Why Saskatchewan independence falls flat
Author: Jason Chestney
Recently, Chantal Hébert’s new book The Morning After revealed that in the event of a “Yes” vote in the 1995 Quebec referendum, then-Premier Roy Romanow had considered the option of making Saskatchewan independent from the rest of Canada. While it is an interesting “what-if,” I do not believe that it is likely Saskatchewan could have survived as an independent country and if it did, the standard of living would have fallen to the point where the Saskatchewan population would force the provincial government to rejoin Canada. The reasons for this largely have to do with Saskatchewan’s situation in 1995 and bring out many of the same issues that were made around the possibility of Quebec’s separation in their most recent provincial election.
Saskatchewan in 1995 was a world different from the Saskatchewan of today, especially when it comes to the economy and the cost of living in the province. In 1995, the economy was in dire straits thanks to Grant Devine’s policies, which left no money in the provincial coffers to prepare for the eventual economic downturn. Also, natural resource prices, the key staple of Saskatchewan’s GDP, were low, resulting in less revenue coming into the province to stimulate the economy. As a result, the province was receiving large equalization payments from the federal government; these would immediately disappear in the event of separation. In my view, Saskatchewan’s borders would also be an issue due to the fact that an independent Saskatchewan would not have direct access to any ports. It would have to negotiate some sort of deal with the other Canadian provinces, or the United States, to sell Saskatchewan natural resources through their ports. This would likely be a time-consuming process that would mean lost revenue for the Saskatchewan economy.

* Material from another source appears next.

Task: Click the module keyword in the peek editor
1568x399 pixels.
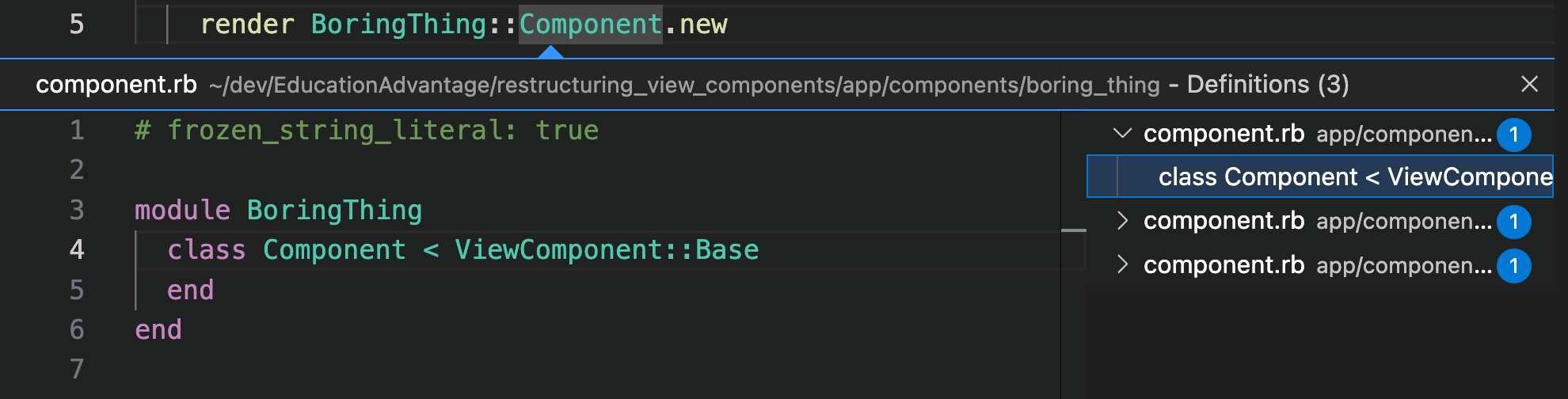Action: pyautogui.click(x=182, y=211)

The standard of living, I think, would likely also become an issue. With the federal government providing many of the essential services that would then come under the jurisdiction of the provincial government, such as Medicare, Canada Post, Employment Insurance, and the Canadian Pension Plan, it is questionable whether the provincial government would have been able to pay to provide all of these services. Given the state of the provincial economy and the ongoing exodus of workers to other provinces due to the lack of jobs, the provincial government likely would have had to reduce the cost of the programs in order to avoid a complete economic collapse and shrink the welfare state.
As a result, I believe the standard of living would have suffered accordingly, and whether it was at the level to generate significant unrest is open to question. However, the reduction in living standards likely would make the population realize that they were better off as a part of Canada rather than as an independent country. The question can also be asked whether Saskatchewan could survive as an independent country today; I would say unequivocally no. Since I believe the Sask Party hasn’t managed the economy as well as they said they have, and with a middle-class already being squeezed, I would say that Saskatchewan is much better off as part of Canada and that the independent country of Saskatchewan today would have to face the same challenges of an independent Saskatchewan in 1995.